----- TEXT SECTION -----

Philip Morre 11-13-2012 01:59 AM

71. Guillaume Apollinaire - Alcools
 
I was torn between Self-Portrait in a Convex Mirror and this, but it's my last choice, so the Apollinaire has to win. Any number of reprints (including in translation) readily available of course, but worth looking on Abebooks for something attractive. For example Horizon did a nice Choix de Poésies in 1945 with, if I remember rightly, the famous Picasso drawing with the bandage as a frontispiece. Although UK-published it carries only the French text - in the 40s a working knowledge of French was still thought to be a precondition of literacy.
I should be sorry if Mr Eliot should remain represented only by the dreary Four Quartets, but then there's MacNeice's Autumn Journal, Cavafy, well, all the Greeks (where is Alicia Stallings when we need her?) . .
the Russians, Brecht, Celan . . .
I'm sure we could all get to a hundred by ourselves.

-----

→ GIVEN EXERCISE:
Answer these questions from the forum post:
(a) Which title was the poster torn between choosing and the Apollinaire?
(b) In what year did Horizon publish its Choix de Poésies?
(c) Which work by Mr Eliot does the poster call dreary?
The listing that follows has no connection to the forum post.

----- DATA SECTION -----

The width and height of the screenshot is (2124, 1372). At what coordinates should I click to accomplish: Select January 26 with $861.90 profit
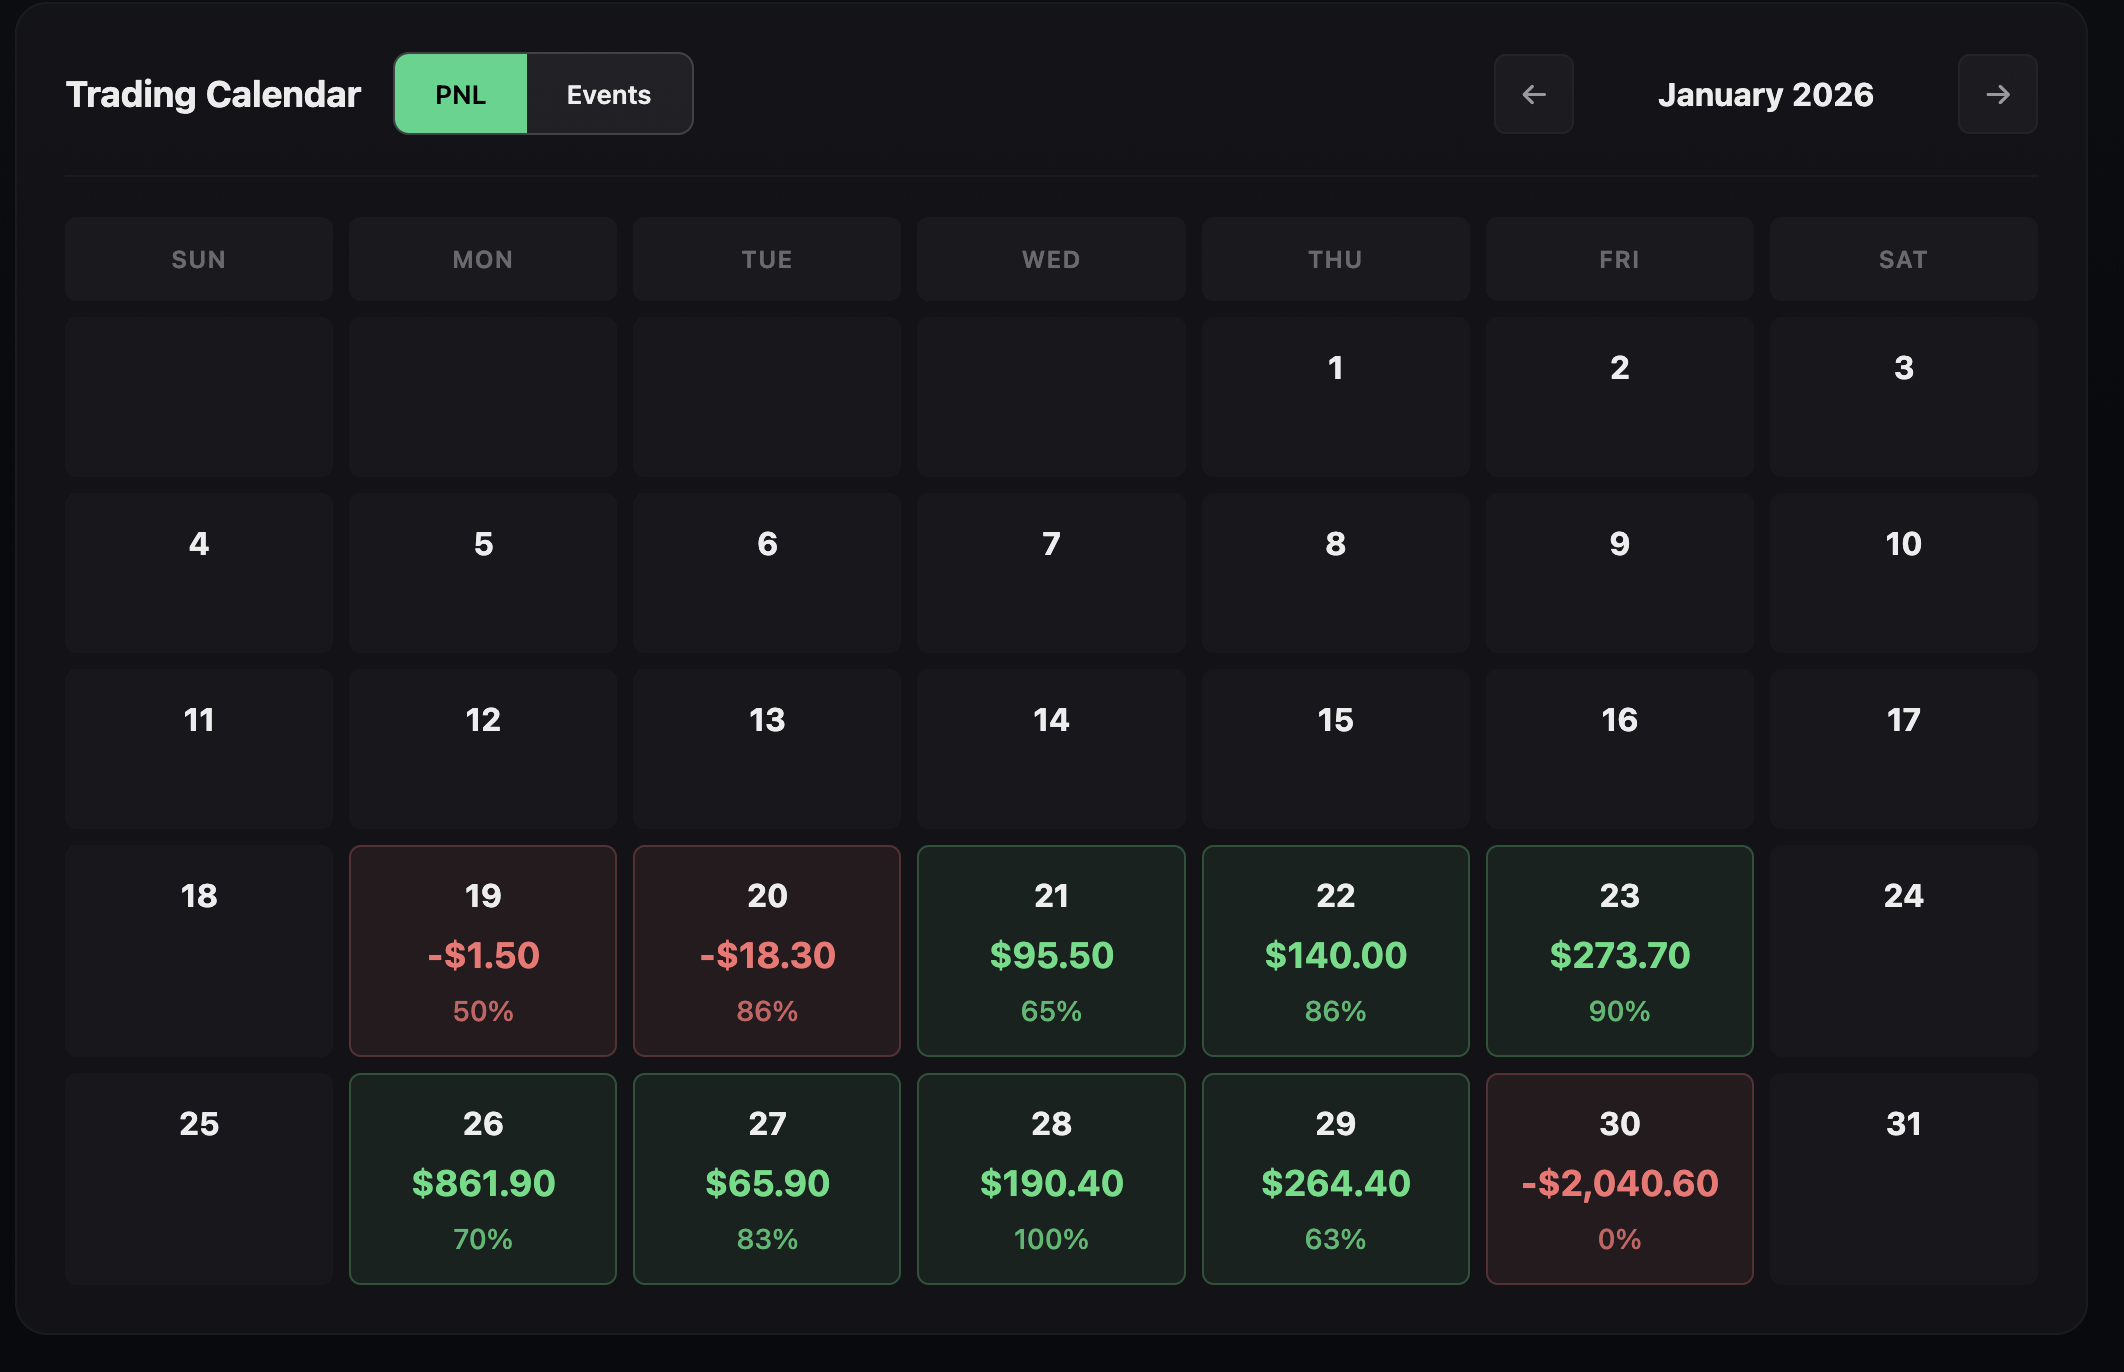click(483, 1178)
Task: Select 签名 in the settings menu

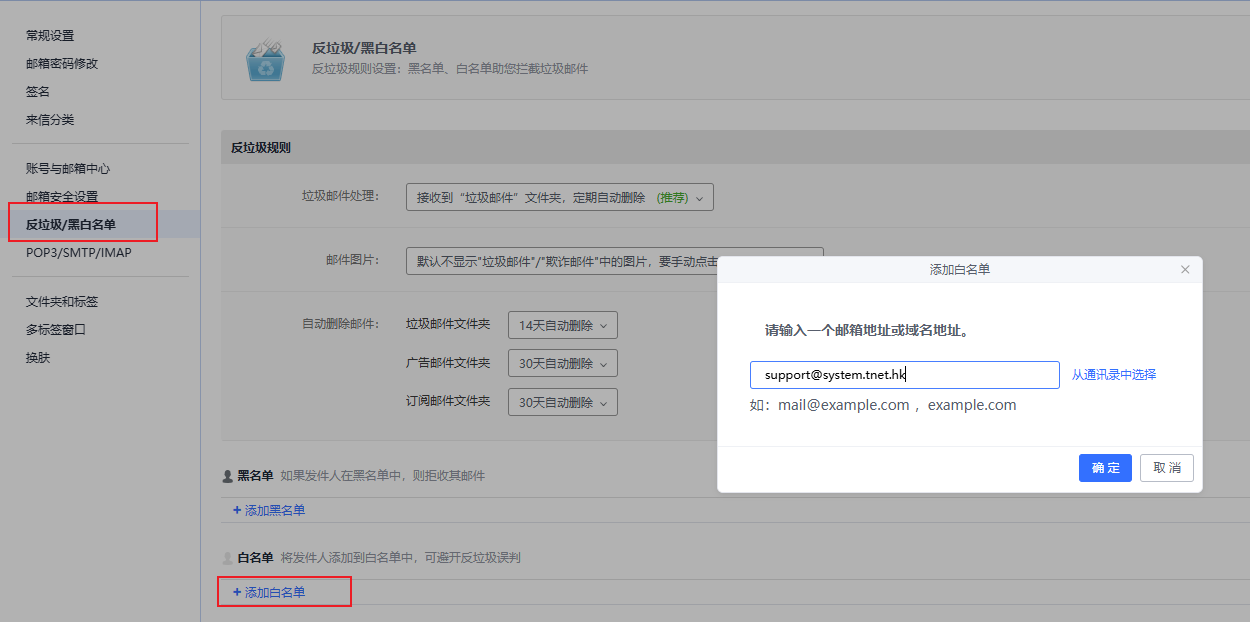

-----

→ EXERCISE OUTPUT:
(a) Self-Portrait in a Convex Mirror
(b) 1945
(c) Four Quartets